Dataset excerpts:
■ ■ ■ ■ ■
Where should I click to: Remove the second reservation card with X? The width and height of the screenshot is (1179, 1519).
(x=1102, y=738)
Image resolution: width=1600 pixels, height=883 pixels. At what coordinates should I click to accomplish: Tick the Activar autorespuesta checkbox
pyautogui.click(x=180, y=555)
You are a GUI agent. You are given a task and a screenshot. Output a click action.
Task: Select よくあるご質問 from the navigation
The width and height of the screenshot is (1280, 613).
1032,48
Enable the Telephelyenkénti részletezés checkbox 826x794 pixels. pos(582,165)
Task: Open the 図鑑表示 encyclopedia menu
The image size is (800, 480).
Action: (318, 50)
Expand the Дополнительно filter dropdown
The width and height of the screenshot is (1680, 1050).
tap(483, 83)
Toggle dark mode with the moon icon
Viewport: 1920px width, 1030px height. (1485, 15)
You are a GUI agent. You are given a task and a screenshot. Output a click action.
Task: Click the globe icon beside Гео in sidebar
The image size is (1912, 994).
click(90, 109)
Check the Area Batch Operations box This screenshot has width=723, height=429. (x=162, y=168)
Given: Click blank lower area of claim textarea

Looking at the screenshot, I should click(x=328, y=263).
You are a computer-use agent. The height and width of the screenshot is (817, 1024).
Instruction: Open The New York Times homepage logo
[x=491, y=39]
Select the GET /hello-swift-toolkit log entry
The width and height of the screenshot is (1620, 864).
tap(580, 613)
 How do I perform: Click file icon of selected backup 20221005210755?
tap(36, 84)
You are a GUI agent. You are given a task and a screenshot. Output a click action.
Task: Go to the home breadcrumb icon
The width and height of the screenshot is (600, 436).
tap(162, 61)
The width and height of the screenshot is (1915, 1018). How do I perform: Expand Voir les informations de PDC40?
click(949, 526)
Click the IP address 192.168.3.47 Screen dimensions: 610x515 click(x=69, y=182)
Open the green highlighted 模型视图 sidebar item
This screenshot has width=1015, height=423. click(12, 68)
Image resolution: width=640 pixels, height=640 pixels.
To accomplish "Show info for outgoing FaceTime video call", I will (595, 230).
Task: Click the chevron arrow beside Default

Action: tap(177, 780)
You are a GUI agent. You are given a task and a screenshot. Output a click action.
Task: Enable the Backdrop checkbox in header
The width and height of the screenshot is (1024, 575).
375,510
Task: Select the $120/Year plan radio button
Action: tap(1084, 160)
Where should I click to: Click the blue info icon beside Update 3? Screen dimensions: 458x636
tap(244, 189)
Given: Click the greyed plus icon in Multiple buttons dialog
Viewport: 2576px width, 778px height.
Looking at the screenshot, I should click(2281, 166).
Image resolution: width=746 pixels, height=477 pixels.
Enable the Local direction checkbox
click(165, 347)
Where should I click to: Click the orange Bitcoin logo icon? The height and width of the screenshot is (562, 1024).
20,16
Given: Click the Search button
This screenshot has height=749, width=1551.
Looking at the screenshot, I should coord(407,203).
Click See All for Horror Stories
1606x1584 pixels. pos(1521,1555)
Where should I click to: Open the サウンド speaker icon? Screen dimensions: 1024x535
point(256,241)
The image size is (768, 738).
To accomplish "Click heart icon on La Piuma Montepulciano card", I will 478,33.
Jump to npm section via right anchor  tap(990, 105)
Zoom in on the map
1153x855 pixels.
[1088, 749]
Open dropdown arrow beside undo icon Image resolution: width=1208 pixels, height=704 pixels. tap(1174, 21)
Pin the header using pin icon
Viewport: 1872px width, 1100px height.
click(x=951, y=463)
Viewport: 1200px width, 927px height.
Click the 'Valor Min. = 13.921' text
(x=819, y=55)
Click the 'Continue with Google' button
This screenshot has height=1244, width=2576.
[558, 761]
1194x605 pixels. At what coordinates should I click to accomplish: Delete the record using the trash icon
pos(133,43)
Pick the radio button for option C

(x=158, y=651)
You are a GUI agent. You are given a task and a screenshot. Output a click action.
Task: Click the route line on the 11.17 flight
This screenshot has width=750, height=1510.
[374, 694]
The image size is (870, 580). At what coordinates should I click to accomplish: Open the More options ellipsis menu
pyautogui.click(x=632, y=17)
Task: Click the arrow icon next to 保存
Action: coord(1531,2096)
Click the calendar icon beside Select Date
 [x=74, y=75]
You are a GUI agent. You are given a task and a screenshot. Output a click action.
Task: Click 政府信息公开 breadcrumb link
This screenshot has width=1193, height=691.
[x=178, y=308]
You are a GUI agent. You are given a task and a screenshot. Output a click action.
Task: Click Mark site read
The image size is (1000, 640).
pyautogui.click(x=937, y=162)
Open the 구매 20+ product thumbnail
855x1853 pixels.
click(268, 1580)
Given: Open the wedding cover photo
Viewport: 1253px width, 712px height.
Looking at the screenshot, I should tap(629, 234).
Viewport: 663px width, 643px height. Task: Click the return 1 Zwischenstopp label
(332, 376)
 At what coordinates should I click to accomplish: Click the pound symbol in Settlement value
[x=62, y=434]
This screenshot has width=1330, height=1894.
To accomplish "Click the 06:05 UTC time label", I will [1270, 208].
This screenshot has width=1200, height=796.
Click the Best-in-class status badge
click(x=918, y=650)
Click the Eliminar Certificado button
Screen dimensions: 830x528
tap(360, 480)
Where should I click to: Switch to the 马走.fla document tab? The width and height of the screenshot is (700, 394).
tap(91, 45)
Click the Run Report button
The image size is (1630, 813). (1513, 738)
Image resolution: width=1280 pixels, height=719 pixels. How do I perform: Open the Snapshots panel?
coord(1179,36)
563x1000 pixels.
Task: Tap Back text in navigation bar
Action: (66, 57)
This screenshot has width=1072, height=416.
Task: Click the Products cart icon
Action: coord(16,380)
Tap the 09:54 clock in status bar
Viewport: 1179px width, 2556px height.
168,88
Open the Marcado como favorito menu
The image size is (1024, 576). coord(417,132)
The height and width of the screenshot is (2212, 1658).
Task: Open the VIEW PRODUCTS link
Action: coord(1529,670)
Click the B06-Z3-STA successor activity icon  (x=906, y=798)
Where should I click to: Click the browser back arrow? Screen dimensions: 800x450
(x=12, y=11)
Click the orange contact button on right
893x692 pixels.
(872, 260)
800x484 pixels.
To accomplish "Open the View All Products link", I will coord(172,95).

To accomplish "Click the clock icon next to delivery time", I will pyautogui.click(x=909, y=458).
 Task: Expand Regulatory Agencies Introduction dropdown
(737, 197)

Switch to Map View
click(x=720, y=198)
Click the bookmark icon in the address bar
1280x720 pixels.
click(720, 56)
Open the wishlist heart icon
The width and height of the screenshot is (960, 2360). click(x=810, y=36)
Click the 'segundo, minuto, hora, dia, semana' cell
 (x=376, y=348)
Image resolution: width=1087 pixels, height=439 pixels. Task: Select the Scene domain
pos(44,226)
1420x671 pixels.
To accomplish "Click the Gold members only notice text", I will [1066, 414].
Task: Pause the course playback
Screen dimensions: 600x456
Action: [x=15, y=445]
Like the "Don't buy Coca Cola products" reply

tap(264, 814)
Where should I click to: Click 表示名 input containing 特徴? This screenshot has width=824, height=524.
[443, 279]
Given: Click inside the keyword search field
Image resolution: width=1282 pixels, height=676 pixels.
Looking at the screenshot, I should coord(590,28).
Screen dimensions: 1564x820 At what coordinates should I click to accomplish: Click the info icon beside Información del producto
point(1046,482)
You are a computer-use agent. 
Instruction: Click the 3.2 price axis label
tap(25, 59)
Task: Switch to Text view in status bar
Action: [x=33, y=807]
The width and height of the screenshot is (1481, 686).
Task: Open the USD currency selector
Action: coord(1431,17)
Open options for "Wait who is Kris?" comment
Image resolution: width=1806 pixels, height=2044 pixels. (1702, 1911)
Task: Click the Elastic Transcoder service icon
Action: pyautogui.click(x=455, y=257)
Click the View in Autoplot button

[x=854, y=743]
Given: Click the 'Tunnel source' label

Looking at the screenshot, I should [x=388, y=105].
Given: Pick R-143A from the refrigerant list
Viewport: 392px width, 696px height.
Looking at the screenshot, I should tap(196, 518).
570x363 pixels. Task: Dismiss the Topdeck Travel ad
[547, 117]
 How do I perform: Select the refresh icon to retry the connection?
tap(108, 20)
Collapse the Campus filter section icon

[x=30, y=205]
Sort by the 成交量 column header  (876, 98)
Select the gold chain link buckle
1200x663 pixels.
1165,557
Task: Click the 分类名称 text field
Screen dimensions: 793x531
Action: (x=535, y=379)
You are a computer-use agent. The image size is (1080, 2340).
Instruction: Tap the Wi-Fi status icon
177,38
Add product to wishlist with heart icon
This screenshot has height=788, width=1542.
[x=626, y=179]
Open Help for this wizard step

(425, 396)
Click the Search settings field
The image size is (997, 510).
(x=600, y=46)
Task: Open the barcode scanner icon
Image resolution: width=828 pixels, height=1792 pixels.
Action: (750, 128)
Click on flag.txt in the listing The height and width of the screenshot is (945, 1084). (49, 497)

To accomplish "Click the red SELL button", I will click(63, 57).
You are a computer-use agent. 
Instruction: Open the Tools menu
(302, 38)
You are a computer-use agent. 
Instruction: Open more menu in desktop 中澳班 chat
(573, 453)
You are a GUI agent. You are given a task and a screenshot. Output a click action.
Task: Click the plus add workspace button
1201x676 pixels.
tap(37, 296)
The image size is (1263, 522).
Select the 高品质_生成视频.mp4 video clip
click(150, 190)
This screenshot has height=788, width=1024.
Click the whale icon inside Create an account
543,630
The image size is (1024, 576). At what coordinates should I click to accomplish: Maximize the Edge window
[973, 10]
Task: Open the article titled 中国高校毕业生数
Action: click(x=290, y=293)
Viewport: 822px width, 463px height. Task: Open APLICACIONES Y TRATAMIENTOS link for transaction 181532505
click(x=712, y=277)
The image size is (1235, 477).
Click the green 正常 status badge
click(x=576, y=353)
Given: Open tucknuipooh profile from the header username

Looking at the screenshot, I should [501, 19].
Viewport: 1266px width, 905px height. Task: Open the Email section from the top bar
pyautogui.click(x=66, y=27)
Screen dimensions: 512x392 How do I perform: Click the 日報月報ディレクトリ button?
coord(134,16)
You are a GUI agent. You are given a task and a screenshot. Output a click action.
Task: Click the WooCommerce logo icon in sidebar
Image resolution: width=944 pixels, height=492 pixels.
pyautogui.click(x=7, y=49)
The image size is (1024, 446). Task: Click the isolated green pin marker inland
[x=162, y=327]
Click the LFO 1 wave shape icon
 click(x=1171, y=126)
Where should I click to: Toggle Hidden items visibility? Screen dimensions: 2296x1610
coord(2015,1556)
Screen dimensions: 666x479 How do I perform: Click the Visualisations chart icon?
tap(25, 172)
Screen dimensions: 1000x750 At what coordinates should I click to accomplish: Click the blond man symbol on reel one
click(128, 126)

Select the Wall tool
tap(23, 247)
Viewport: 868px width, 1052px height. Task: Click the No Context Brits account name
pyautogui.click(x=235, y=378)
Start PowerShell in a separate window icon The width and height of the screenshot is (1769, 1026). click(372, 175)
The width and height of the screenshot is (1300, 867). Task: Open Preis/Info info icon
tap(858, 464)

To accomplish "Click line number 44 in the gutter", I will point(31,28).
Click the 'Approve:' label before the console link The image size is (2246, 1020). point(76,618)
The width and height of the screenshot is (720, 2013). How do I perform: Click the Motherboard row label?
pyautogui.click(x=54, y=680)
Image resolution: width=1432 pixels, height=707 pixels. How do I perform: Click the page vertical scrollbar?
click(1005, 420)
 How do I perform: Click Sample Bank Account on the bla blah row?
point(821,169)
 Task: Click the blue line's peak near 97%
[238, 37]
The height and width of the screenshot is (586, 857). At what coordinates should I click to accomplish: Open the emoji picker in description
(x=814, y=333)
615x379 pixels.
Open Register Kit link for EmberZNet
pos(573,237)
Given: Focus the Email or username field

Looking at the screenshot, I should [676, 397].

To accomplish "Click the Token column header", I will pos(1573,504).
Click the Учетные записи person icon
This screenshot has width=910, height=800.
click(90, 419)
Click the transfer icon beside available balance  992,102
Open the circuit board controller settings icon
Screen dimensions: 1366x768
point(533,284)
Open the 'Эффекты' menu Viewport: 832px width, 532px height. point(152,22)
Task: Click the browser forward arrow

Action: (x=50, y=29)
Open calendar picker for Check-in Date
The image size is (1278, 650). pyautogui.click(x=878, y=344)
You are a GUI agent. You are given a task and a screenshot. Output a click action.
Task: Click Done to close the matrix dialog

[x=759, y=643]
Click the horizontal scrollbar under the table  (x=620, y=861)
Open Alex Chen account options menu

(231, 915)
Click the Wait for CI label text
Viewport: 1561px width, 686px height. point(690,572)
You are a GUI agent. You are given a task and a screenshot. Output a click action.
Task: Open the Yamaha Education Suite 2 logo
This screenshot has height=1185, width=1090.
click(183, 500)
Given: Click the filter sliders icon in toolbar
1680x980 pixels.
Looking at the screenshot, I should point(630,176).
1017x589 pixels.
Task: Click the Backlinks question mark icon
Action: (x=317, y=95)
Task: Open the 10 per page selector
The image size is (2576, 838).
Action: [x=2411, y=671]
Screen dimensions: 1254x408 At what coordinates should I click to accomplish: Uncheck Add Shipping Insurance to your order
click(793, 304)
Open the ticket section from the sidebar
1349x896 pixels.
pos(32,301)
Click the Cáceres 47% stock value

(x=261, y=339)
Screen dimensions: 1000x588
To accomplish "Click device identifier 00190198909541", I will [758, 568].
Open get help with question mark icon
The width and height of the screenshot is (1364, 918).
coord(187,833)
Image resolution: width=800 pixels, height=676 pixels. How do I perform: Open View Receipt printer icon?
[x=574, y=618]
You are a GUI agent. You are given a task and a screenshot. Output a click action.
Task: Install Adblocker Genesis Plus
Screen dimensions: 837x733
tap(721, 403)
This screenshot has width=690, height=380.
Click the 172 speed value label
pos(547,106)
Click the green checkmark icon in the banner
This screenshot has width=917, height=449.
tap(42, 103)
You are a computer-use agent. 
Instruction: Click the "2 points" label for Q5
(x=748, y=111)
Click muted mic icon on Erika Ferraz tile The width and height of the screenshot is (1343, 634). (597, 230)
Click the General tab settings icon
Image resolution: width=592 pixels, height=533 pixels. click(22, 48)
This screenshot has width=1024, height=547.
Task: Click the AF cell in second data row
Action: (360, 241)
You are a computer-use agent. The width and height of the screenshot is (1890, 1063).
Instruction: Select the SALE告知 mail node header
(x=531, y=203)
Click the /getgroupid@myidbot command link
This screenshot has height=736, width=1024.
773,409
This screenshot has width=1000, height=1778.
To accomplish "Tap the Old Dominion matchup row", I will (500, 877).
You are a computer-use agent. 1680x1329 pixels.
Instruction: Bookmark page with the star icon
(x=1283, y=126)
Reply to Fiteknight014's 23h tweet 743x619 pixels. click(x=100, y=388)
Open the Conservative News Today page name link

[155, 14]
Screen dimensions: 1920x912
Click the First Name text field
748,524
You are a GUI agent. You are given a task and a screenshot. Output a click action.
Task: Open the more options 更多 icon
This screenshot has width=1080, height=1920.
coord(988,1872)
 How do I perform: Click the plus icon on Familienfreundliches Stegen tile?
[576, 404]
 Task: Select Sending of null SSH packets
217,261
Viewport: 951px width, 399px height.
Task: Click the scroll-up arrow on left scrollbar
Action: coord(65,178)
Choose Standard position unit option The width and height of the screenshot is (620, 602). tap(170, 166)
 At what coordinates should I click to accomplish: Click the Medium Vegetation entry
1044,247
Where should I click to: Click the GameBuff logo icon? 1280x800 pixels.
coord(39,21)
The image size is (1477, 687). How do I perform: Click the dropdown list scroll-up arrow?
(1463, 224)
■ ■ ■ ■ ■
▸ Exercise directions
Copy every line of the records above that contains "breadcrumb".

▸ Your response
Task: Go to the home breadcrumb icon
Task: Click 政府信息公开 breadcrumb link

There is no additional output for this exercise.